There are a lot of appeals between now and anything that might resemble a name change for the team, but if I were Dan Snyder, I’m pretty sure my plan of attack might go something like this: 1) Halt the sale of all items bearing the Redskins team logo; 2) Discontinue all team related activities – shuttering their training facility, FedEx Field, and offices; 3) Inform the NFL of my intention to sit out the 2014 season rather than being forced by the mob to do business as “Generic Washington, DC Football Franchise.” But then again, I’m the kind of guy who will cheerfully slice off my nose to spite my face.
Look, if you’re offended by the use of the name Redskins, then by all means avail yourself of the opportunity to not purchase a ticket. Show up at the stadium on game day with your protest sign. Send a letter. Do whatever it is you feel you need to do to make your voice heard… but in my final analysis, I get a cold chill every time some random agency of government is allowed to tell us what words are offensive, unacceptable, or otherwise “not nice.” I don’t want government within a country mile of making decisions about what words any one of us can or can’t use, from team owners to town drunks. Words are just words. They’re not imbued with any magical meaning or significance until we chose to give them that meaning.

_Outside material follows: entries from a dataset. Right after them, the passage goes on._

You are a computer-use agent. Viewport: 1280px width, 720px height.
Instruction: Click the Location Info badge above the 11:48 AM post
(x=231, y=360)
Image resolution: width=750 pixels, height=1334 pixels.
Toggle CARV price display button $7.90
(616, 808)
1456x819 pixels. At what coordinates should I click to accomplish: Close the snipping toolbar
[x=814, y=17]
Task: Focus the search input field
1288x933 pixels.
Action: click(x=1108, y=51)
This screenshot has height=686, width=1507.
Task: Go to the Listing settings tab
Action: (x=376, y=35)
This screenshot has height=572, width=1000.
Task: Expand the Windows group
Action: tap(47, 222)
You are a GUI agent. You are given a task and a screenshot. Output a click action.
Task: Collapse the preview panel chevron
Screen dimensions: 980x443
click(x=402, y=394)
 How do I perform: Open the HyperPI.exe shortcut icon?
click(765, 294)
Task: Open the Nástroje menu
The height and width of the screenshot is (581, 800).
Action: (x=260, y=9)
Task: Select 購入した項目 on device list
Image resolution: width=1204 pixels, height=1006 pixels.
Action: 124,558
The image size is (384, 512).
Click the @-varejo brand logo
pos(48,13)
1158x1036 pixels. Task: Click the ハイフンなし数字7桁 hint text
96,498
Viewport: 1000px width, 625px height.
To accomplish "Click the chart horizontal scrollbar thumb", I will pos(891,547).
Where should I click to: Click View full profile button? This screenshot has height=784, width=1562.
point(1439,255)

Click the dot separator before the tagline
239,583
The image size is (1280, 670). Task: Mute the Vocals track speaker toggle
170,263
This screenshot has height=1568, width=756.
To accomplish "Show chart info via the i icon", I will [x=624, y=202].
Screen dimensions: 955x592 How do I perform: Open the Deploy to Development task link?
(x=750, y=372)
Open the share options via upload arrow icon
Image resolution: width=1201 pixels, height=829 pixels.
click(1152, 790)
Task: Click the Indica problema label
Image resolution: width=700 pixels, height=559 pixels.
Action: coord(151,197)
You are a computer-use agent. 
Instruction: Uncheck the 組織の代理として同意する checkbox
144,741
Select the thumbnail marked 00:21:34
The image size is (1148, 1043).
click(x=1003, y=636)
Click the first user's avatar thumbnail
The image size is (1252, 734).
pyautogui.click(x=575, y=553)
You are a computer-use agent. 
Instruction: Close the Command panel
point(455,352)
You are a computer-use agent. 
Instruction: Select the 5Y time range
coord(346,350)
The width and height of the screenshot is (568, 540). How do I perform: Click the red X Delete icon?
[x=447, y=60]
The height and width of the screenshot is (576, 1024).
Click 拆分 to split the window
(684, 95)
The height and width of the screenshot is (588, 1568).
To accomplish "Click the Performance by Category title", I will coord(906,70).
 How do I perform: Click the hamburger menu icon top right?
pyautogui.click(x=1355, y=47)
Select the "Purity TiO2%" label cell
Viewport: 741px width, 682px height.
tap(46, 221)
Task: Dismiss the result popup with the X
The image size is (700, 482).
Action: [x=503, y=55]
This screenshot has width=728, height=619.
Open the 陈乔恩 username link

I have a hunch that if Redskins was really an “offensive” term, we wouldn’t need government to save us from it. It would be reflected by the thousands of empty seats at every home game when when fans were too mortified to show up. I’m not sure when we came up with this idea that we should be able to get through life without ever being offended or having our little feelings hurt, but for my money it’s done us more harm than good.
For the first (and probably last) time in my life, I say this without a hint of sarcasm: Hail to the Redskins!